The Day 1/Day 2 system is awful for anyone that doesn’t get a Day 2 invite. While higher skill will improve your probability of moving on to Day 2 of the tournament, it’s still a giant crapshoot of a tournament, with even the best players participating in Day 1 only having just over a 50% probability of moving onto Day 2 and the real World Championship.

A better format would be to use the same tournament structure we use for every other major tournament in the circuit, which is the two-day Swiss format.

Play 9 rounds on Day 1, bring over all players with 19 or more match points into Day 2, and then play 5 or 6 more rounds of Swiss to determine a top cut, and then play elimination rounds until we have a new World Champion.

This tournament structure works well for a small World Championship with around 250 players, as well as a larger World Championship with more than 600 players.

While the number of players participating in the World Championship is for TPCI to determine, I do think the larger World Championships is better for overall attendance for the circuit throughout the entire season, and the lower attendance in the circuit this season with the 550-point invite threshold seems to provide some evidence for this case.

By moving to this tournament structure, we would have more rounds played to determine a World Champion (14 or 15 rounds compared to the 7 we have right now), decreasing variance, and all World Championship participants would be able to utilize their deckbuilding and metagaming skill to their full potential.

This would also allow them to do something else that I think aligns with their goals for Worlds weekend. They could hold an Open tournament that completely excludes World Championship competitors. As you no longer have the Day 1/Day 2 split, you could now properly award Championship Points at the World Championship (either giving it point totals equal to a Regional Championship or an International Championship), while also holding the Open. If you do bad at the World Championship, oh well, you still had your opportunity for Championship Points that weekend.
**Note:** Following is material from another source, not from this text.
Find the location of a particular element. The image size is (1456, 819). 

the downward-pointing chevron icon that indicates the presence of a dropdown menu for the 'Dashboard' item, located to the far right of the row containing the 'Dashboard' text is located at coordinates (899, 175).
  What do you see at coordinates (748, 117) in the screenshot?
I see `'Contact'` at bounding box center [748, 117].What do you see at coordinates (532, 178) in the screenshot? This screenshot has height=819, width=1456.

This does remove that big incentive that players travel the globe chasing after from the tournament structure, but that’s probably not a big deal, as so few players are chasing after it anyhow, and this change would improve things for more players at a much greater number than the few players it makes winning the World Championship more difficult for. Additionally, the travel awards and stipends still exist as an incentive for being a top point performer.

I think one thing that they could do to create a secondary incentive is to hold an Expanded Invitational tournament with some type of significant cash prizing on the Thursday headed into the World Championship to hype up the event. This invitational could include your Regional Champions and Finalists, International Championship Top 8 finishers, and then all of your travel award and stipend players that don’t fall under one of those other categories.

This is just my two cents on what I think can be done to improve organized play. There seems to be a lot of discontent with the current organized play system, so I felt this was an important topic to cover. Most likely, people will agree with some of my ideas, disagree with some, and be neutral on others, which is completely fine. We all have different ideas of how organized play should work, these are just ideas I have for how the player experience can be improved, attendance could be increased, and how players could be incentivized to attend various event series.